Three Cambridge Judge faculty – Lucio Sarno, Raghavenda Rau and Elroy Dimson – are cited in study as among the most prolific authors of papers in top finance journals.
Three members of the Finance subject group faculty at Cambridge Judge Business School – Professors Lucio Sarno, Raghavendra Rau and Elroy Dimson – are named in a study as among the most prolific authors in top finance journals during the 75 years from 1946 through 2020.
The study looks at the number of articles published in the top 4 and top 10 journals in the field in concluding that the distribution of authors in top finance journals is “virtually identical” to the well-known Yule-Simon rule of distribution probability.
Publication in a top journal is likely to lead to more of the same
“The probability that a newly accepted paper in a given journal is written by authors with no prior publications is lower for top journals” as well as specialty journals and “impactful” journals, says the study posted on the SSRN open-access site.
The paper cites by name authors with at least 9 publications in the top 4 journals and 13 publications in the top 10 journals during the 75-year study period.
They include the following members of Cambridge Judge faculty:
- Lucio Sarno, Professor of Finance, with 13 papers in the top 4 journals and 21 in the top 10 journals
- Raghavendra Rau, Sir Evelyn de Rothschild Professor of Finance, with 10 papers in the top 4 journals and 18 papers in the top 10
- Elroy Dimson, Chairman of the Centre for Endowment Asset Management at Cambridge Judge, with 10 papers in the top 4 journals and 14 papers in the top 10.
The difficulty of achieving many publications in top-flight journals was highlighted in an earlier study that included a focus on 5 “elite” journals – which found that within a study set of 15,868 authors who had published in a list of 23 prestigious finance journals between 1970 and 2009, only 5.6% had written 5 or more articles in the elite 5 journals and fewer than 2% had 10 or more appearances.
The top 4 finance journals
The top 4 journals for the purpose of the new study are:
- Journal of Finance
- Journal of Financial Economics
- Review of Financial Studies
- Journal of Financial and Quantitative Analysis
The top 10 finance journals
The top 10 journals cited by the study are:
- Journal of Finance
- Journal of Financial Economics
- Review of Financial Studies
- Journal of Financial and Quantitative Analysis
- Review of Finance
- Journal of Corporate Finance
- Journal of Banking and Finance
- Journal of Financial Intermediation
- Financial Management
- Journal of Financial Markets
The study – entitled “Conservatism and Representativeness Heuristic in Peer Reviews: Evidence from the Finance Literature 1946-2020” – is co-authored by Kee H. Chung of State University of New York (SUNY) at Buffalo and Choonsik of the University of Rhode Island.
Among studies authored by the 3 Cambridge Judge faculty members in the top four journals, here are brief summaries of one article by Lucio Sarno, Raghavendra Rau and Elroy Dimson during the study period:
Professor Lucio Sarno
“Information Flows in Foreign Exchange Markets: Dissecting Customer Currency Trades”
Journal of Finance
The study examined order flows in the foreign-exchange market, drawing on a broad data set of currencies and customer segments of FX end-users.
“The results suggest that order flows are highly informative about future exchange rates and provide significant economic value.
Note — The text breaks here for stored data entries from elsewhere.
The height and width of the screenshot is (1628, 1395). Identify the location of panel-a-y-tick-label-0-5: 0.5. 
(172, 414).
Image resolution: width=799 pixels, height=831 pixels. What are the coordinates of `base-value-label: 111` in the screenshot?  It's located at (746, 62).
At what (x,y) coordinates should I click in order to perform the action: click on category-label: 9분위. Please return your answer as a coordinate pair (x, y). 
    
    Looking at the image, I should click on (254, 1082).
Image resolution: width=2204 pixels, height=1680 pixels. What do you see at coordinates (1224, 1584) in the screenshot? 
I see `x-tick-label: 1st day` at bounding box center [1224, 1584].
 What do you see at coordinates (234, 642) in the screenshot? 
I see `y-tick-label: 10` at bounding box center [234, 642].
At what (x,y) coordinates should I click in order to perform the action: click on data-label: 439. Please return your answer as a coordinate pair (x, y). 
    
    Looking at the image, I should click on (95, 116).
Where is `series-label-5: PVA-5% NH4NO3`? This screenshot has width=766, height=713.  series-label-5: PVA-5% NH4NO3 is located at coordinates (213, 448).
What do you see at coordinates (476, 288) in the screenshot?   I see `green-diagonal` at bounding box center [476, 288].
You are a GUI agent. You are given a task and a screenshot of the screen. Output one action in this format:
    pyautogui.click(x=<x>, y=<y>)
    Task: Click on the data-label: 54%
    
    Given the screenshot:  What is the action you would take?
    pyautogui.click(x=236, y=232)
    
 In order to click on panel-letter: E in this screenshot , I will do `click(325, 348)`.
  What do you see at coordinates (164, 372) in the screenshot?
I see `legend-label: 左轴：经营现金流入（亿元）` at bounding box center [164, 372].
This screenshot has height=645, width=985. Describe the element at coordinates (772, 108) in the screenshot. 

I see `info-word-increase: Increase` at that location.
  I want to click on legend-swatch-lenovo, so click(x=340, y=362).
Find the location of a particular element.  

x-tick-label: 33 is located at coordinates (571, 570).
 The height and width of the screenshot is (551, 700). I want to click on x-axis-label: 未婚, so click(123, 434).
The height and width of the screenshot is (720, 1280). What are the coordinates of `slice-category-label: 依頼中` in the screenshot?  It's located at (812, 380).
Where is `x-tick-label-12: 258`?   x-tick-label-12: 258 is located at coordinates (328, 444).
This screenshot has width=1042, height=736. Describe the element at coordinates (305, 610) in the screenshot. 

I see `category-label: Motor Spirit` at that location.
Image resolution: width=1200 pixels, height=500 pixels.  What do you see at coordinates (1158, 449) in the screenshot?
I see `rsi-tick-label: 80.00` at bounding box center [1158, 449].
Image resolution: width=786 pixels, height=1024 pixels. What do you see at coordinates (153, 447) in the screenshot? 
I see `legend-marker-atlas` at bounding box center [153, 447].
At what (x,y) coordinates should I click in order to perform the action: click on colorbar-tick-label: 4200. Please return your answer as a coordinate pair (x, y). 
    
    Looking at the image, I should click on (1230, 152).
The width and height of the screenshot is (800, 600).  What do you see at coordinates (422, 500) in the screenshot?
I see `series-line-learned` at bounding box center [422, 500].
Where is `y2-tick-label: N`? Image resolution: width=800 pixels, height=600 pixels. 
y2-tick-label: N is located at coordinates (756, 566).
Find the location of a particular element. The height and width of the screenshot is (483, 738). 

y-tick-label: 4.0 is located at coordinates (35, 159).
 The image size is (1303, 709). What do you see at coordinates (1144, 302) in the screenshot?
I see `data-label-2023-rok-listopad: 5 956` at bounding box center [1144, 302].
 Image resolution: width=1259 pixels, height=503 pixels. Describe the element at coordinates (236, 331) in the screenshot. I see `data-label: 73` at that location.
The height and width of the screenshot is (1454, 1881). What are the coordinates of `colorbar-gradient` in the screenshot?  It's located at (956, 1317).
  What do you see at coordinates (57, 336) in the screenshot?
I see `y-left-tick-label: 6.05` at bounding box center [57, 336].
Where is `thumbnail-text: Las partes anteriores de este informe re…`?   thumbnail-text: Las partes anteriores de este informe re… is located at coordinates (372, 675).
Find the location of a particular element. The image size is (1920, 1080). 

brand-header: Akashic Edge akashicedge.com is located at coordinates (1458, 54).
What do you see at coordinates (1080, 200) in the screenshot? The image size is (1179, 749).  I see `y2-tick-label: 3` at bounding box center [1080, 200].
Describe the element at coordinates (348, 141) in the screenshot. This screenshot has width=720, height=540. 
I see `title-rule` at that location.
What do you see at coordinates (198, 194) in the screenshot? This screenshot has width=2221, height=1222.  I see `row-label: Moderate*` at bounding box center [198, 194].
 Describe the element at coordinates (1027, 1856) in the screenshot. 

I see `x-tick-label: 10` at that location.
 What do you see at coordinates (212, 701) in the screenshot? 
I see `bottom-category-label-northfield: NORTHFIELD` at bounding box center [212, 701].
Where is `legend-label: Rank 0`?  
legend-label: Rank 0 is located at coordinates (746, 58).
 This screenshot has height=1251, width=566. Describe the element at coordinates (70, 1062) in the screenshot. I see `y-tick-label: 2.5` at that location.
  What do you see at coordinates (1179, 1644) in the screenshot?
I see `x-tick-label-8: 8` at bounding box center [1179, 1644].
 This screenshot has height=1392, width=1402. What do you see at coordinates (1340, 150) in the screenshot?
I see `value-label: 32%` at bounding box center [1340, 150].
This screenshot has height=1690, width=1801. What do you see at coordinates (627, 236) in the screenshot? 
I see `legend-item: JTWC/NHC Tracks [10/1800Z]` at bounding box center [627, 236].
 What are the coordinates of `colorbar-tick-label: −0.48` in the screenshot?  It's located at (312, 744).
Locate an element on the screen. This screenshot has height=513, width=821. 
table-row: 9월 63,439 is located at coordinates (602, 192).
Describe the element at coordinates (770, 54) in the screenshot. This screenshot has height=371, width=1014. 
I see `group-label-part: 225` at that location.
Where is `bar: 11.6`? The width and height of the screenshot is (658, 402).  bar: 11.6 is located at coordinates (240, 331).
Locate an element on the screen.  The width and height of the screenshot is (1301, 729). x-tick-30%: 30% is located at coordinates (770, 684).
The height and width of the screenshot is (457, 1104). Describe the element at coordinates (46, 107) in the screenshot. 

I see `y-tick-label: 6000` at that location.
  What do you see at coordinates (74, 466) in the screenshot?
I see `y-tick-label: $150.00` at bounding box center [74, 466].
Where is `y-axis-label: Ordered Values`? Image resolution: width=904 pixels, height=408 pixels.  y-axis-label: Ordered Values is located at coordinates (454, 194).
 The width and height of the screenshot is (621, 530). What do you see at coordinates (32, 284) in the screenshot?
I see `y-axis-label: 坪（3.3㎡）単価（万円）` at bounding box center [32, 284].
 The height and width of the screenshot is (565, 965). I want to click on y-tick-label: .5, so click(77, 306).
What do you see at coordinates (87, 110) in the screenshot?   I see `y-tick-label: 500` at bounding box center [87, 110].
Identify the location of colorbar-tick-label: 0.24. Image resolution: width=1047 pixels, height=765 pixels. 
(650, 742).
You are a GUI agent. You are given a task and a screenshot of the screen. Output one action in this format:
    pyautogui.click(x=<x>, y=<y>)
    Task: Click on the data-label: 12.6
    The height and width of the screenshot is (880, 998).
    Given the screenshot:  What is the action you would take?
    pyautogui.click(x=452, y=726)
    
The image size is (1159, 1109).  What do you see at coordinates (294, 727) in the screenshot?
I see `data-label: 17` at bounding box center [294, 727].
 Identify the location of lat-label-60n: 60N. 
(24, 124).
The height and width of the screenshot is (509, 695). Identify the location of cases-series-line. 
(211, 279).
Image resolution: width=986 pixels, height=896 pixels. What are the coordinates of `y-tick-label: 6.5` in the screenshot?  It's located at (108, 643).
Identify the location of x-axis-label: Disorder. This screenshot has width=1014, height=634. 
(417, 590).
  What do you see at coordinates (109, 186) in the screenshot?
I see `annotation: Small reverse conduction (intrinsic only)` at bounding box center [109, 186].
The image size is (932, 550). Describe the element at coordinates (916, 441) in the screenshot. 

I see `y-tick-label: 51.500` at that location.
We also find that different customer groups can share risk with each other effectively through the intermediation of a large dealer, and differ markedly in their predictive ability, trading styles, and risk exposure.”
Professor Raghavenda Rau
“What Doesn’t Kill You Will Only Make You More Risk-Loving: Early-Life Disasters and CEO Behavior”
Journal of Finance
The study showed a link between the intensity of CEOs’ early-life exposure to fatal disasters and corporate risk-taking, which has economic consequences on firm riskiness and cost of capital.
“CEOs who experience fatal disasters without extremely negative consequences lead firms that behave more aggressively, whereas CEOs who witness the extreme downside of disasters behave more conservatively,” the study found.
Professor Elroy Dimson
“The Price of Wine”
Journal of Financial Economics
The study examined the impact of aging on wine prices and long-term investment performance of fine wines, based on historical price records for Bordeaux Premiers Crus.
“Young maturing wines from high-quality vintages provide the highest financial returns,” the study found. “We estimate a real financial return to wine investment (net of storage costs) of 4.1%, which exceeds bonds, art, and stamps.”